### Data extract:
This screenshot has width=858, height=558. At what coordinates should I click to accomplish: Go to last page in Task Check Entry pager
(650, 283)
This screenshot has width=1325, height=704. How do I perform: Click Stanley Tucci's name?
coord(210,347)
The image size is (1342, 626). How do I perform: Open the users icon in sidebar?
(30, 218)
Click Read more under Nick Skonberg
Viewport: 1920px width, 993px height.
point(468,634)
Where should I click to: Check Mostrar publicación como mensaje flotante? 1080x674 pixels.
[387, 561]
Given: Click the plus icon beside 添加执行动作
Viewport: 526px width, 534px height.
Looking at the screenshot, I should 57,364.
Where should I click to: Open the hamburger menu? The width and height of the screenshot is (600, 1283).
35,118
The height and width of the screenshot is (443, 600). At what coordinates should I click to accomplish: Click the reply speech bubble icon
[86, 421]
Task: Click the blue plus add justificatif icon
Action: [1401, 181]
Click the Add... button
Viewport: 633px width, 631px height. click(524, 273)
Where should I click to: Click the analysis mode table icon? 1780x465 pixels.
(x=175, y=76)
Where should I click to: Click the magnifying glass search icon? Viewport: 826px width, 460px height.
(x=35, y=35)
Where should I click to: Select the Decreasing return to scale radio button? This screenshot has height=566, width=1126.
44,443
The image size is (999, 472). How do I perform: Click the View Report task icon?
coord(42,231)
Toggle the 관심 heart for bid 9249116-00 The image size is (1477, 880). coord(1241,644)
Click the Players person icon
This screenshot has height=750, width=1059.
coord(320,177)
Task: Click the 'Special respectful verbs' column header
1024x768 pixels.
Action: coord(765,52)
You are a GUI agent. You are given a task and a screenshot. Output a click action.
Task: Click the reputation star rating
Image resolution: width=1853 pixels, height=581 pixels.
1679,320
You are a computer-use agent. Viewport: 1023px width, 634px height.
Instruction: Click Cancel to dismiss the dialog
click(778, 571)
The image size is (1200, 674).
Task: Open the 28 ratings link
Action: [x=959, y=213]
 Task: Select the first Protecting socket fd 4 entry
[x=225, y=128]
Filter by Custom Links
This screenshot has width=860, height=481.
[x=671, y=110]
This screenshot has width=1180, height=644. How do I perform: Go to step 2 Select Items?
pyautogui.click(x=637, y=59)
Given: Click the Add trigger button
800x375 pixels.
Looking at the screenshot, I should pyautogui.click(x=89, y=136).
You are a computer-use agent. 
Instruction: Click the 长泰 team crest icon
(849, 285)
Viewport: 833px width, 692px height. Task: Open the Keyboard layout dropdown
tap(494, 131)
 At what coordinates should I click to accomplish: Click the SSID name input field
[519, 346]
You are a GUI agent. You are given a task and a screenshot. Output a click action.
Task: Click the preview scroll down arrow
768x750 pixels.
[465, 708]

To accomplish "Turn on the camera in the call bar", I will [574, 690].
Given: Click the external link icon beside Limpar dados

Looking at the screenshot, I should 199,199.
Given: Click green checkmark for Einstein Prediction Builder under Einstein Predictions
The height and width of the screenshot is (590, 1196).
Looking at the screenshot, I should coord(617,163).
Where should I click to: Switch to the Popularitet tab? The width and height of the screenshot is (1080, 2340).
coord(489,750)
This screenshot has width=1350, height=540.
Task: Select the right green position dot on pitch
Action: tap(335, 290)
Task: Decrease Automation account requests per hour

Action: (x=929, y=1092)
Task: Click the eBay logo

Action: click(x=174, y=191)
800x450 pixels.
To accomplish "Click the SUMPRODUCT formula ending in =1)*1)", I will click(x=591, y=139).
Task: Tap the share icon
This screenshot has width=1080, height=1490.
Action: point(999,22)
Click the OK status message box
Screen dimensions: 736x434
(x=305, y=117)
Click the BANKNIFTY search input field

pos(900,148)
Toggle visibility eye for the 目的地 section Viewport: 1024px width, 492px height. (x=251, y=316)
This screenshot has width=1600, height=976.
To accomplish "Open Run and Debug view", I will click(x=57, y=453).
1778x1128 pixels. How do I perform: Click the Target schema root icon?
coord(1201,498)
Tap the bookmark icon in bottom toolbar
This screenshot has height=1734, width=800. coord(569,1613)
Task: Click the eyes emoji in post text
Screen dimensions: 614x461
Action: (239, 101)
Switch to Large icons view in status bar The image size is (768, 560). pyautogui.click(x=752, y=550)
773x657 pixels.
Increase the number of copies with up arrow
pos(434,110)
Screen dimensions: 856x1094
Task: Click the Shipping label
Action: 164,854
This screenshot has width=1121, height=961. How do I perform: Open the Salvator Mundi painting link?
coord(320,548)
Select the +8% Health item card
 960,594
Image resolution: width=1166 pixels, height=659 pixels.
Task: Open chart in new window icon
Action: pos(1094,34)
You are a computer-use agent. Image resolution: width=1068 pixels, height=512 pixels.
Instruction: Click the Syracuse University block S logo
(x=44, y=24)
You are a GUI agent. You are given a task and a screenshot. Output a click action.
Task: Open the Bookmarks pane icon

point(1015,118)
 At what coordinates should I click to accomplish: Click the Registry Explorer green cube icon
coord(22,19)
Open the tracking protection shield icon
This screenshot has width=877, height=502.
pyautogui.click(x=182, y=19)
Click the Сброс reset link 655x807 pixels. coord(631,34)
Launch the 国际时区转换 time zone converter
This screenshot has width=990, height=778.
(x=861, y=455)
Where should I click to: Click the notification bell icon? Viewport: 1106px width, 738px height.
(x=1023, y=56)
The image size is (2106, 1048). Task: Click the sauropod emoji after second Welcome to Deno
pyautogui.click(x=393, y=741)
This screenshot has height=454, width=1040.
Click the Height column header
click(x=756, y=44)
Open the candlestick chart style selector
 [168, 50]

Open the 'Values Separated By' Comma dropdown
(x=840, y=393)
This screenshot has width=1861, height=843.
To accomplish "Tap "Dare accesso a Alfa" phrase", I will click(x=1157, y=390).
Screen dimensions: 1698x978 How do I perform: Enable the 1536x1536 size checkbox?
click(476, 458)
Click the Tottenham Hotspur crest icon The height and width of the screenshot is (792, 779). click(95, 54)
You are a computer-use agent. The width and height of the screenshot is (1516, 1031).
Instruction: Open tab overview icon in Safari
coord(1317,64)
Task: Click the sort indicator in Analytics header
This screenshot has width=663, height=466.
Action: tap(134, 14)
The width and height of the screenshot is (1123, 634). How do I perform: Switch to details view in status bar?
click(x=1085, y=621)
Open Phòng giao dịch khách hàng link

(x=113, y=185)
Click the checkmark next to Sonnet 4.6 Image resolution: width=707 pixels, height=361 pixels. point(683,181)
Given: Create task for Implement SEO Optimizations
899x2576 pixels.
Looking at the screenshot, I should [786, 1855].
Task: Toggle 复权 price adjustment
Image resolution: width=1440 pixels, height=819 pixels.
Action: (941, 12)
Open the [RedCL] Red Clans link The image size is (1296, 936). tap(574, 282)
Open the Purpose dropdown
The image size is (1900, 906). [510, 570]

### Problem details:
Copy the full listing exactly.

### Answer section:
This screenshot has width=858, height=558. At what coordinates should I click to accomplish: Go to last page in Task Check Entry pager
(650, 283)
This screenshot has width=1325, height=704. How do I perform: Click Stanley Tucci's name?
coord(210,347)
The image size is (1342, 626). How do I perform: Open the users icon in sidebar?
(30, 218)
Click Read more under Nick Skonberg
Viewport: 1920px width, 993px height.
point(468,634)
Where should I click to: Check Mostrar publicación como mensaje flotante? 1080x674 pixels.
[387, 561]
Given: Click the plus icon beside 添加执行动作
Viewport: 526px width, 534px height.
Looking at the screenshot, I should 57,364.
Where should I click to: Open the hamburger menu? The width and height of the screenshot is (600, 1283).
35,118
The height and width of the screenshot is (443, 600). At what coordinates should I click to accomplish: Click the reply speech bubble icon
[86, 421]
Task: Click the blue plus add justificatif icon
Action: [1401, 181]
Click the Add... button
Viewport: 633px width, 631px height. click(524, 273)
Where should I click to: Click the analysis mode table icon? 1780x465 pixels.
(x=175, y=76)
Where should I click to: Click the magnifying glass search icon? Viewport: 826px width, 460px height.
(x=35, y=35)
Where should I click to: Select the Decreasing return to scale radio button? This screenshot has height=566, width=1126.
44,443
The image size is (999, 472). How do I perform: Click the View Report task icon?
coord(42,231)
Toggle the 관심 heart for bid 9249116-00 The image size is (1477, 880). coord(1241,644)
Click the Players person icon
This screenshot has height=750, width=1059.
coord(320,177)
Task: Click the 'Special respectful verbs' column header
1024x768 pixels.
Action: coord(765,52)
You are a GUI agent. You are given a task and a screenshot. Output a click action.
Task: Click the reputation star rating
Image resolution: width=1853 pixels, height=581 pixels.
1679,320
You are a computer-use agent. Viewport: 1023px width, 634px height.
Instruction: Click Cancel to dismiss the dialog
click(778, 571)
The image size is (1200, 674).
Task: Open the 28 ratings link
Action: [x=959, y=213]
 Task: Select the first Protecting socket fd 4 entry
[x=225, y=128]
Filter by Custom Links
This screenshot has width=860, height=481.
[x=671, y=110]
This screenshot has width=1180, height=644. How do I perform: Go to step 2 Select Items?
pyautogui.click(x=637, y=59)
Given: Click the Add trigger button
800x375 pixels.
Looking at the screenshot, I should pyautogui.click(x=89, y=136).
You are a computer-use agent. 
Instruction: Click the 长泰 team crest icon
(849, 285)
Viewport: 833px width, 692px height. Task: Open the Keyboard layout dropdown
tap(494, 131)
 At what coordinates should I click to accomplish: Click the SSID name input field
[519, 346]
You are a GUI agent. You are given a task and a screenshot. Output a click action.
Task: Click the preview scroll down arrow
768x750 pixels.
[465, 708]

To accomplish "Turn on the camera in the call bar", I will [574, 690].
Given: Click the external link icon beside Limpar dados

Looking at the screenshot, I should 199,199.
Given: Click green checkmark for Einstein Prediction Builder under Einstein Predictions
The height and width of the screenshot is (590, 1196).
Looking at the screenshot, I should coord(617,163).
Where should I click to: Switch to the Popularitet tab? The width and height of the screenshot is (1080, 2340).
coord(489,750)
This screenshot has width=1350, height=540.
Task: Select the right green position dot on pitch
Action: tap(335, 290)
Task: Decrease Automation account requests per hour

Action: (x=929, y=1092)
Task: Click the eBay logo

Action: click(x=174, y=191)
800x450 pixels.
To accomplish "Click the SUMPRODUCT formula ending in =1)*1)", I will click(x=591, y=139).
Task: Tap the share icon
This screenshot has width=1080, height=1490.
Action: point(999,22)
Click the OK status message box
Screen dimensions: 736x434
(x=305, y=117)
Click the BANKNIFTY search input field

pos(900,148)
Toggle visibility eye for the 目的地 section Viewport: 1024px width, 492px height. (x=251, y=316)
This screenshot has width=1600, height=976.
To accomplish "Open Run and Debug view", I will click(x=57, y=453).
1778x1128 pixels. How do I perform: Click the Target schema root icon?
coord(1201,498)
Tap the bookmark icon in bottom toolbar
This screenshot has height=1734, width=800. coord(569,1613)
Task: Click the eyes emoji in post text
Screen dimensions: 614x461
Action: (239, 101)
Switch to Large icons view in status bar The image size is (768, 560). pyautogui.click(x=752, y=550)
773x657 pixels.
Increase the number of copies with up arrow
pos(434,110)
Screen dimensions: 856x1094
Task: Click the Shipping label
Action: 164,854
This screenshot has width=1121, height=961. How do I perform: Open the Salvator Mundi painting link?
coord(320,548)
Select the +8% Health item card
 960,594
Image resolution: width=1166 pixels, height=659 pixels.
Task: Open chart in new window icon
Action: pos(1094,34)
You are a computer-use agent. Image resolution: width=1068 pixels, height=512 pixels.
Instruction: Click the Syracuse University block S logo
(x=44, y=24)
You are a GUI agent. You are given a task and a screenshot. Output a click action.
Task: Open the Bookmarks pane icon

point(1015,118)
 At what coordinates should I click to accomplish: Click the Registry Explorer green cube icon
coord(22,19)
Open the tracking protection shield icon
This screenshot has width=877, height=502.
pyautogui.click(x=182, y=19)
Click the Сброс reset link 655x807 pixels. coord(631,34)
Launch the 国际时区转换 time zone converter
This screenshot has width=990, height=778.
(x=861, y=455)
Where should I click to: Click the notification bell icon? Viewport: 1106px width, 738px height.
(x=1023, y=56)
The image size is (2106, 1048). Task: Click the sauropod emoji after second Welcome to Deno
pyautogui.click(x=393, y=741)
This screenshot has height=454, width=1040.
Click the Height column header
click(x=756, y=44)
Open the candlestick chart style selector
 [168, 50]

Open the 'Values Separated By' Comma dropdown
(x=840, y=393)
This screenshot has width=1861, height=843.
To accomplish "Tap "Dare accesso a Alfa" phrase", I will click(x=1157, y=390).
Screen dimensions: 1698x978 How do I perform: Enable the 1536x1536 size checkbox?
click(476, 458)
Click the Tottenham Hotspur crest icon The height and width of the screenshot is (792, 779). click(95, 54)
You are a computer-use agent. The width and height of the screenshot is (1516, 1031).
Instruction: Open tab overview icon in Safari
coord(1317,64)
Task: Click the sort indicator in Analytics header
This screenshot has width=663, height=466.
Action: tap(134, 14)
The width and height of the screenshot is (1123, 634). How do I perform: Switch to details view in status bar?
click(x=1085, y=621)
Open Phòng giao dịch khách hàng link

(x=113, y=185)
Click the checkmark next to Sonnet 4.6 Image resolution: width=707 pixels, height=361 pixels. point(683,181)
Given: Create task for Implement SEO Optimizations
899x2576 pixels.
Looking at the screenshot, I should [786, 1855].
Task: Toggle 复权 price adjustment
Image resolution: width=1440 pixels, height=819 pixels.
Action: (941, 12)
Open the [RedCL] Red Clans link The image size is (1296, 936). tap(574, 282)
Open the Purpose dropdown
The image size is (1900, 906). [510, 570]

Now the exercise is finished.